* _What needs to be done_
Retype the lines from the one containing "Instruction: Open the 公式" through the last line of the entries below, exactly and in full, omitting every image.

* _Material for this task_
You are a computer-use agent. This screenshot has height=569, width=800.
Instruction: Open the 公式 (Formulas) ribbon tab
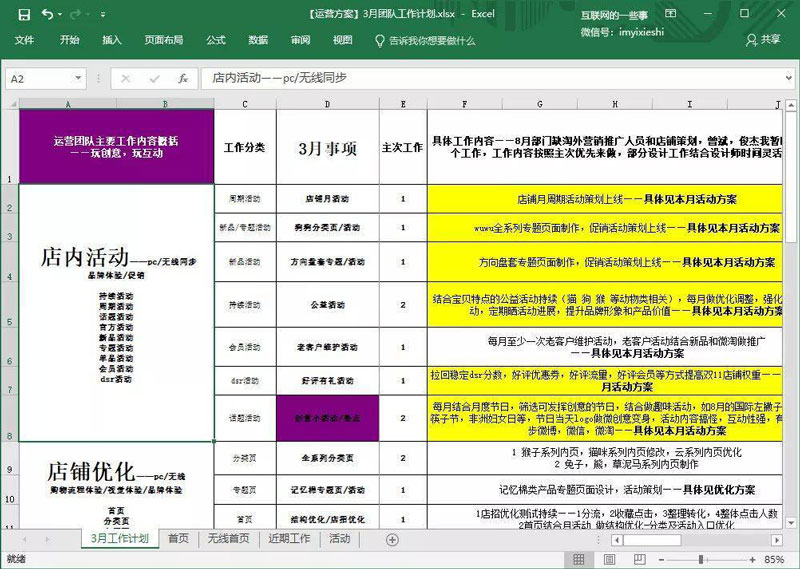click(x=215, y=40)
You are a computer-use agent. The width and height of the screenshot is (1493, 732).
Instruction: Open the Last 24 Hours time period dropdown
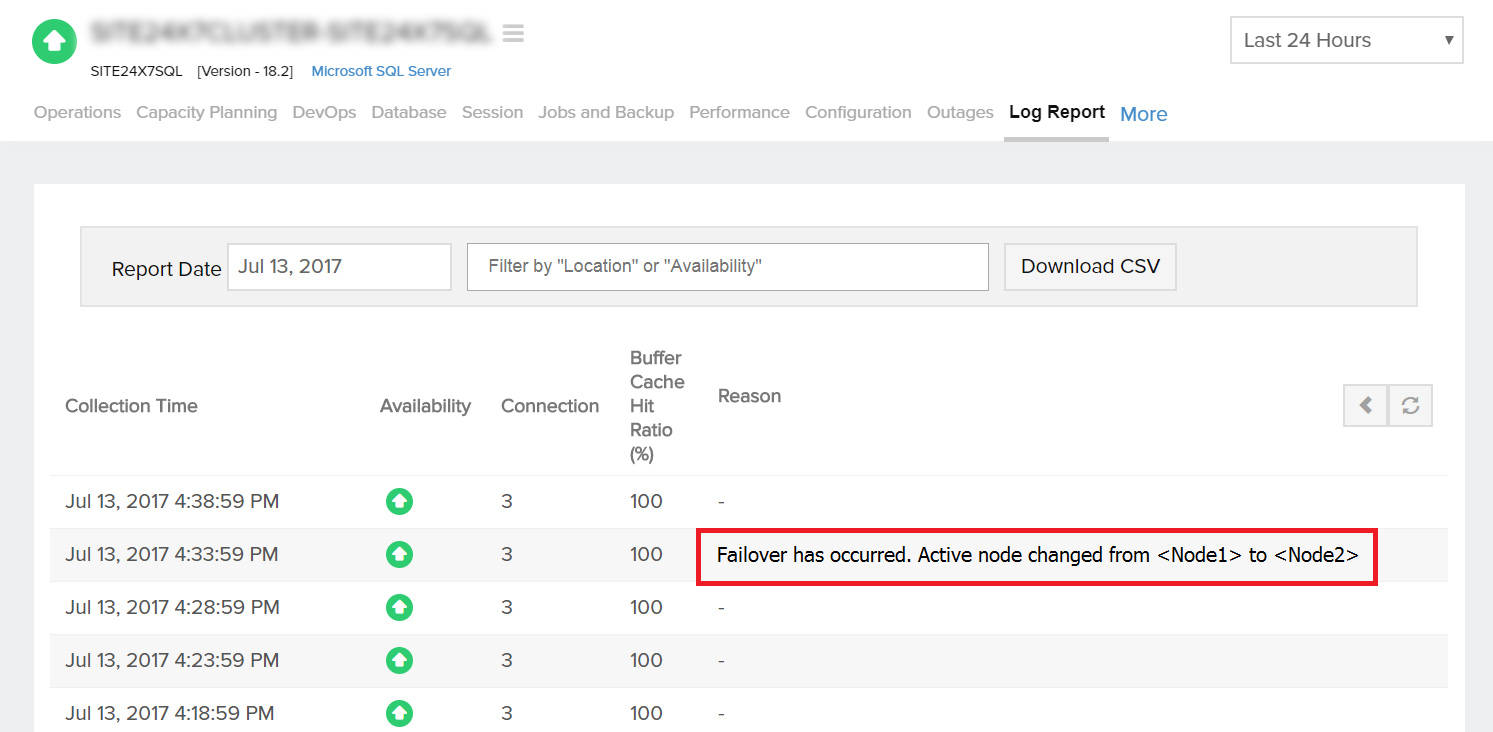click(x=1345, y=39)
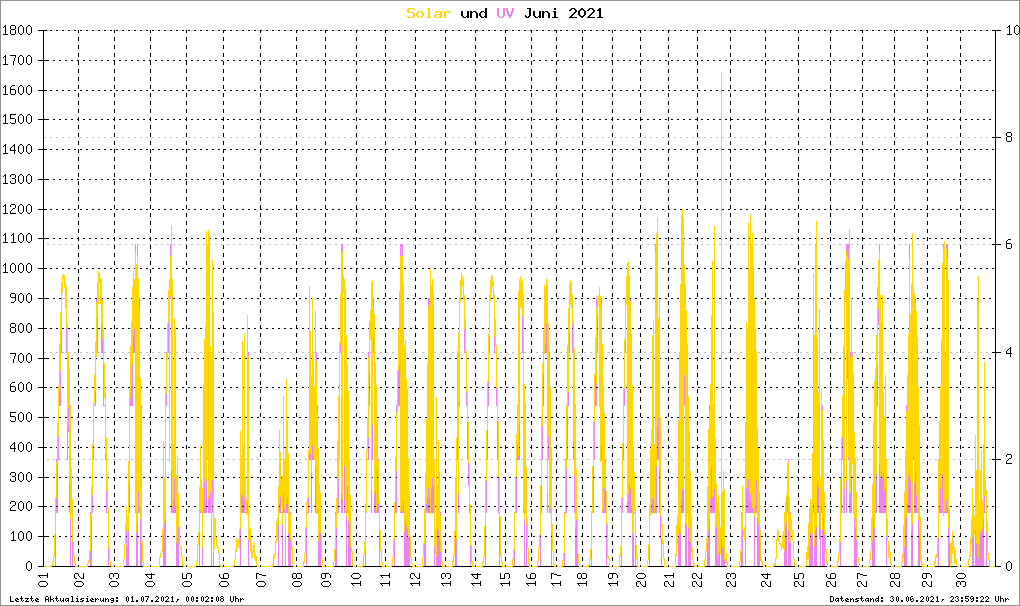Select the day 15 label on the x-axis

click(505, 579)
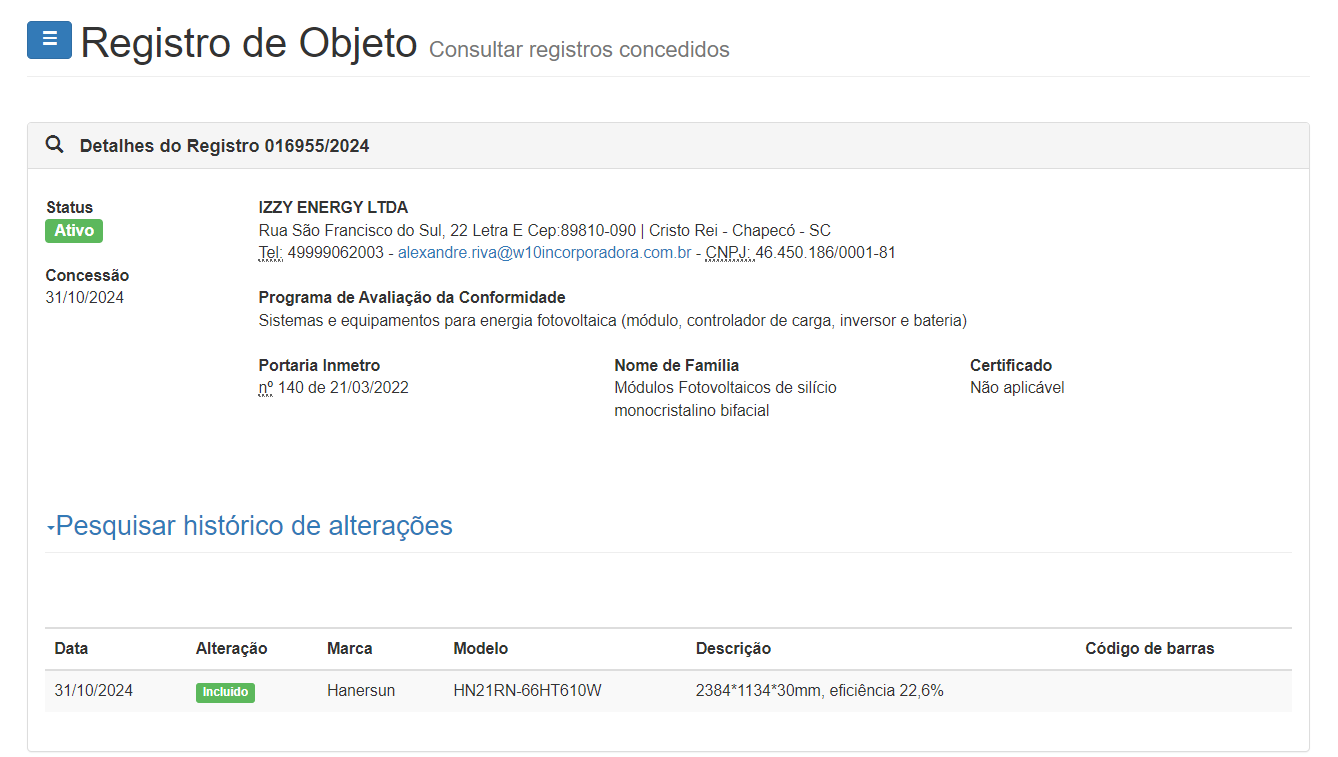Click the Registro de Objeto page title

tap(249, 44)
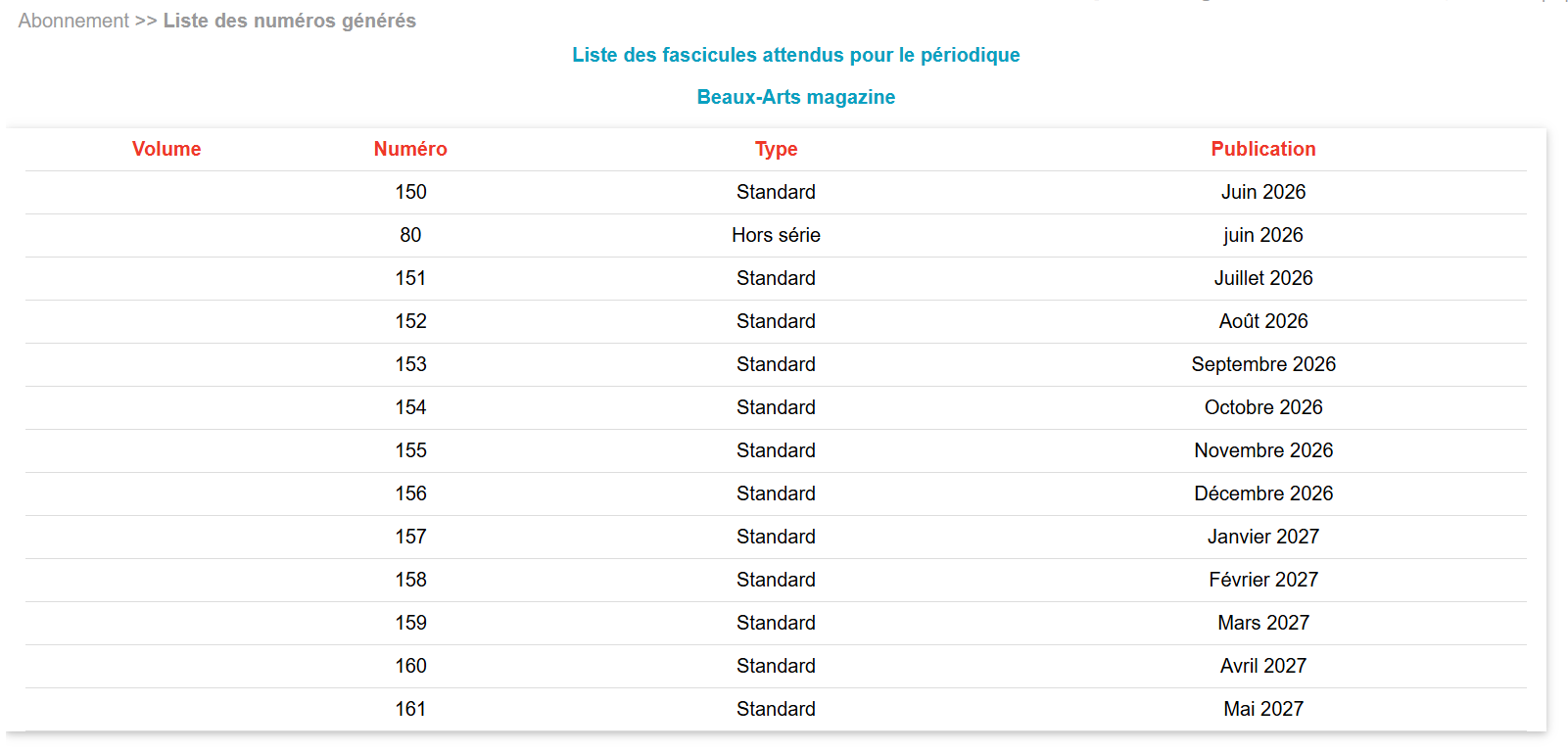Select the Juillet 2026 publication cell

click(x=1263, y=278)
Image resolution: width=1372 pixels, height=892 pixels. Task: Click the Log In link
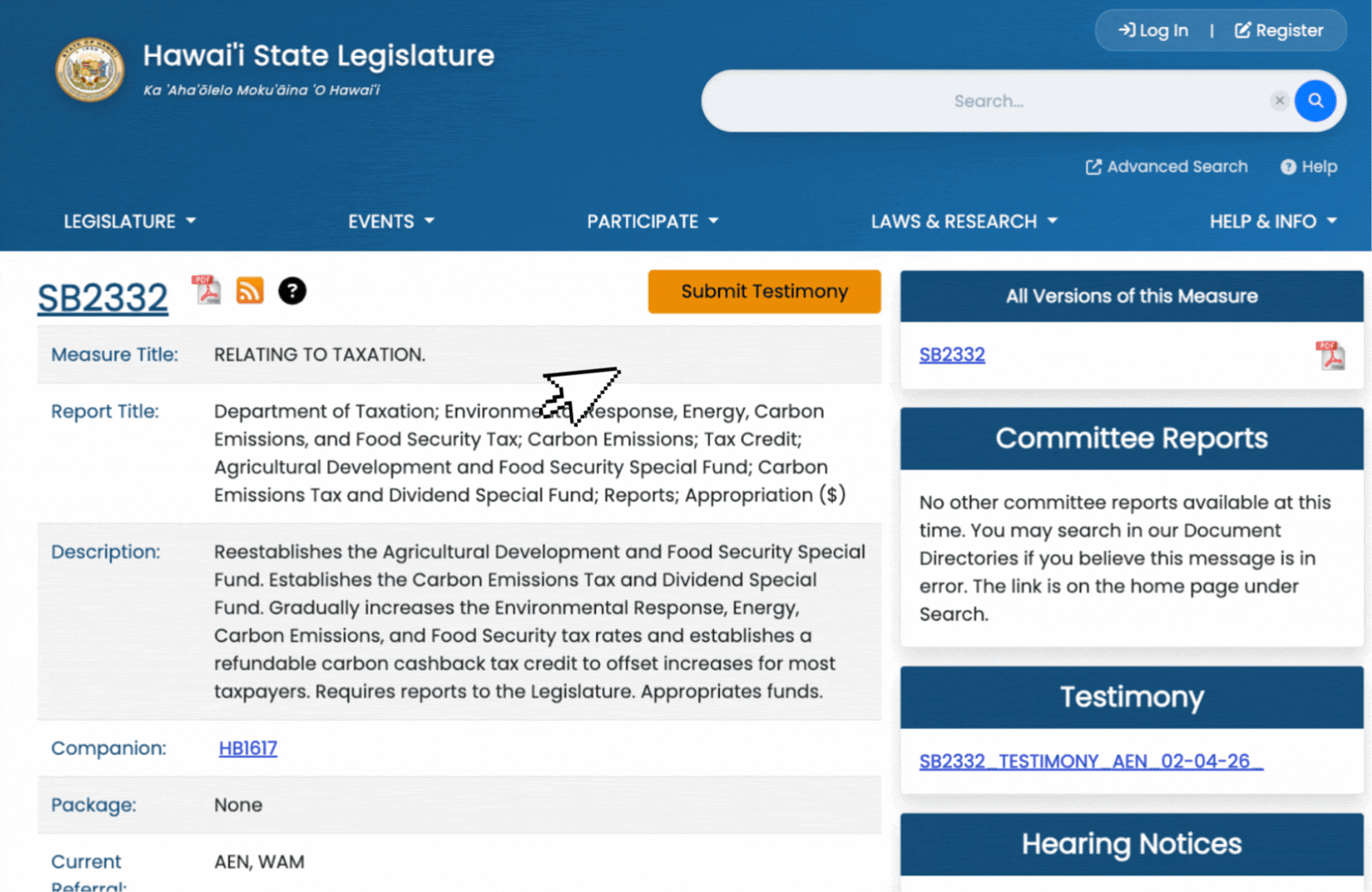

* _Written response_
Instruction: Open the 公式 (Formulas) ribbon tab
click(x=215, y=40)
You are a computer-use agent. The width and height of the screenshot is (1493, 732).
Instruction: Open the Last 24 Hours time period dropdown
click(x=1345, y=39)
Select the day 15 label on the x-axis

click(505, 579)
Click the Registro de Objeto page title

tap(249, 44)
Select the Juillet 2026 publication cell

click(x=1263, y=278)
Image resolution: width=1372 pixels, height=892 pixels. Task: Click the Log In link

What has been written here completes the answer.